> **Exercise description**: In the material below, find the line that contains "Engineers TV (1018, 1983)" and the line that contains "City:* (56, 1564)", then write out exactly those two lines and everything between them.

> **Dataset content**:

►

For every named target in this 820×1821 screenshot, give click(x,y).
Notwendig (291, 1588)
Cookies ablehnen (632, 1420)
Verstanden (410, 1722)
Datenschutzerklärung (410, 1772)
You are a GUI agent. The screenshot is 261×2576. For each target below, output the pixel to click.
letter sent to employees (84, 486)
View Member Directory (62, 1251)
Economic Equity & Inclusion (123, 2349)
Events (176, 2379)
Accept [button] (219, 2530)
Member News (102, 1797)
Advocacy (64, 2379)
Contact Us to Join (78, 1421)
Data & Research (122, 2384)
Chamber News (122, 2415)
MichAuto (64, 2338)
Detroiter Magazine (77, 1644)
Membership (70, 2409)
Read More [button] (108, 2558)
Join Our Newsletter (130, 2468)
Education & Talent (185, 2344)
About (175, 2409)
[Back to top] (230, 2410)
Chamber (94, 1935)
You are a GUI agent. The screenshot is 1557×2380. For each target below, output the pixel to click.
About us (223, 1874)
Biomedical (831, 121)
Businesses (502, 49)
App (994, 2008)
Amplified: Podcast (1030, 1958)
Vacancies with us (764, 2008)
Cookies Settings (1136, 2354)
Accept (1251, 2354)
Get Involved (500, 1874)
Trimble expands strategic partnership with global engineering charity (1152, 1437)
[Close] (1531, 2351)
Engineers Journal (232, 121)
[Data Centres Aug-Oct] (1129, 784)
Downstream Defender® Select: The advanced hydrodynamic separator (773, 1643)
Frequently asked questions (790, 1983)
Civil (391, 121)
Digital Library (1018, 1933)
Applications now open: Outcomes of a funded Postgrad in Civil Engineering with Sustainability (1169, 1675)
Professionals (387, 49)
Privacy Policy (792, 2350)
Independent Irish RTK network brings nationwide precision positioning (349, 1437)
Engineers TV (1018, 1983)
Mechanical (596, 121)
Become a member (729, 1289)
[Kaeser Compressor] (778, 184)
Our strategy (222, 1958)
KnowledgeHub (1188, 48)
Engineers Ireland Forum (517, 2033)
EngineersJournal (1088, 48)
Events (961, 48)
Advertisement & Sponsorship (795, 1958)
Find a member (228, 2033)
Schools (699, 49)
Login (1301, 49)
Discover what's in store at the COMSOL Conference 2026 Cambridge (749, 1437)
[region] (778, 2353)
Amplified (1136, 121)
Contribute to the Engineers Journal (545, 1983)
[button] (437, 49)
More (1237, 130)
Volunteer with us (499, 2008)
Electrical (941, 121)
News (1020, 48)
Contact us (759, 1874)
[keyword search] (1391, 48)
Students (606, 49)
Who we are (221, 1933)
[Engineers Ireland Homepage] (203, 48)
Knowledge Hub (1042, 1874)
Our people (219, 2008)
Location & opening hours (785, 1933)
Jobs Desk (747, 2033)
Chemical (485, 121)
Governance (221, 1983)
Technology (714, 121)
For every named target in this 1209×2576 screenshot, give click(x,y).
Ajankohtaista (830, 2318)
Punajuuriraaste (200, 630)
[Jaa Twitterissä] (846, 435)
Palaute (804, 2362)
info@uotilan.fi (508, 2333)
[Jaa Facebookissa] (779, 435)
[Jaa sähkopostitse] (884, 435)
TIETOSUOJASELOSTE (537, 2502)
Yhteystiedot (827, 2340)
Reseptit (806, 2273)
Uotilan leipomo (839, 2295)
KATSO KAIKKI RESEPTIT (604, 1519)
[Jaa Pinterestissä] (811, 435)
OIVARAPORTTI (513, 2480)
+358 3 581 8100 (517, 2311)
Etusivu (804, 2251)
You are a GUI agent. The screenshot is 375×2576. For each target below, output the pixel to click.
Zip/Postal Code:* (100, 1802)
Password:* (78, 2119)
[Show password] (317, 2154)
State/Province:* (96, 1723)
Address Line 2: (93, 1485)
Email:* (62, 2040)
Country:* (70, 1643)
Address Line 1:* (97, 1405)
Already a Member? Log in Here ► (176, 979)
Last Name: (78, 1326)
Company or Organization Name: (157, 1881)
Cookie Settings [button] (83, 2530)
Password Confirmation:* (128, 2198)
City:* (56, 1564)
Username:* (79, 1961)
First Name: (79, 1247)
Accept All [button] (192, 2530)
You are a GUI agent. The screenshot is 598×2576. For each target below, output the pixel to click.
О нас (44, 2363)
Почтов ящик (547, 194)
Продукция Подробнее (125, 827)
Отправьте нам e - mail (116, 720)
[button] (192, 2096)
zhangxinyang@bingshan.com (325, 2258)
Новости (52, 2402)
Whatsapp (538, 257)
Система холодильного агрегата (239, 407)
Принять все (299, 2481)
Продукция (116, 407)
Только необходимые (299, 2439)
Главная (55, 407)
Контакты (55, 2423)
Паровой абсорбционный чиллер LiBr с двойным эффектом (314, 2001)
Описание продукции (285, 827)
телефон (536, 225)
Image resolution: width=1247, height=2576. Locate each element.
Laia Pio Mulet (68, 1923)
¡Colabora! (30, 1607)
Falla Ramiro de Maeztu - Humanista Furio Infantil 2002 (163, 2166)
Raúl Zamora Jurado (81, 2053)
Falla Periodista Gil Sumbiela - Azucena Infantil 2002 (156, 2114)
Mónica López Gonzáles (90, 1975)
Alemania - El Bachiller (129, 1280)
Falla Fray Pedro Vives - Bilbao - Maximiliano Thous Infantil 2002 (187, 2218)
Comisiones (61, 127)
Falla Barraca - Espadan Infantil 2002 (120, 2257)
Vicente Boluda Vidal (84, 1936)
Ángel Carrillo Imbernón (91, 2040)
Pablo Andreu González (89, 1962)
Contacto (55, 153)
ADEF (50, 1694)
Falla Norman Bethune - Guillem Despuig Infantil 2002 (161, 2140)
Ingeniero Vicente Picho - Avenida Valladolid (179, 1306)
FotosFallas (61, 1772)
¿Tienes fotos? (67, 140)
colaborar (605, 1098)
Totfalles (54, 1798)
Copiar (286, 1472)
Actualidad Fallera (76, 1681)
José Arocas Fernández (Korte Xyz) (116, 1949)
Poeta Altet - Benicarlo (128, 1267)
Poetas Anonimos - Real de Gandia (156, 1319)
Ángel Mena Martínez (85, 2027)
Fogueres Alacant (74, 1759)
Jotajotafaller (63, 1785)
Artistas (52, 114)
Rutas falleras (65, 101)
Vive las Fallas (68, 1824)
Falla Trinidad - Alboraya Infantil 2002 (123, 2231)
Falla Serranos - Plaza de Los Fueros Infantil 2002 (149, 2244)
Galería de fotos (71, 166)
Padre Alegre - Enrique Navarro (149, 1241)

◄

> **Exercise solution**:
Engineers TV (1018, 1983)
Mechanical (596, 121)
Become a member (729, 1289)
[Kaeser Compressor] (778, 184)
Our strategy (222, 1958)
KnowledgeHub (1188, 48)
Engineers Ireland Forum (517, 2033)
EngineersJournal (1088, 48)
Events (961, 48)
Advertisement & Sponsorship (795, 1958)
Find a member (228, 2033)
Schools (699, 49)
Login (1301, 49)
Discover what's in store at the COMSOL Conference 2026 Cambridge (749, 1437)
[region] (778, 2353)
Amplified (1136, 121)
Contribute to the Engineers Journal (545, 1983)
[button] (437, 49)
More (1237, 130)
Volunteer with us (499, 2008)
Electrical (941, 121)
News (1020, 48)
Contact us (759, 1874)
[keyword search] (1391, 48)
Students (606, 49)
Who we are (221, 1933)
[Engineers Ireland Homepage] (203, 48)
Knowledge Hub (1042, 1874)
Our people (219, 2008)
Location & opening hours (785, 1933)
Jobs Desk (747, 2033)
Chemical (485, 121)
Governance (221, 1983)
Technology (714, 121)
For every named target in this 1209×2576 screenshot, give click(x,y).
Ajankohtaista (830, 2318)
Punajuuriraaste (200, 630)
[Jaa Twitterissä] (846, 435)
Palaute (804, 2362)
info@uotilan.fi (508, 2333)
[Jaa Facebookissa] (779, 435)
[Jaa sähkopostitse] (884, 435)
TIETOSUOJASELOSTE (537, 2502)
Yhteystiedot (827, 2340)
Reseptit (806, 2273)
Uotilan leipomo (839, 2295)
KATSO KAIKKI RESEPTIT (604, 1519)
[Jaa Pinterestissä] (811, 435)
OIVARAPORTTI (513, 2480)
+358 3 581 8100 (517, 2311)
Etusivu (804, 2251)
You are a GUI agent. The screenshot is 375×2576. For each target below, output the pixel to click.
Zip/Postal Code:* (100, 1802)
Password:* (78, 2119)
[Show password] (317, 2154)
State/Province:* (96, 1723)
Address Line 2: (93, 1485)
Email:* (62, 2040)
Country:* (70, 1643)
Address Line 1:* (97, 1405)
Already a Member? Log in Here ► (176, 979)
Last Name: (78, 1326)
Company or Organization Name: (157, 1881)
Cookie Settings [button] (83, 2530)
Password Confirmation:* (128, 2198)
City:* (56, 1564)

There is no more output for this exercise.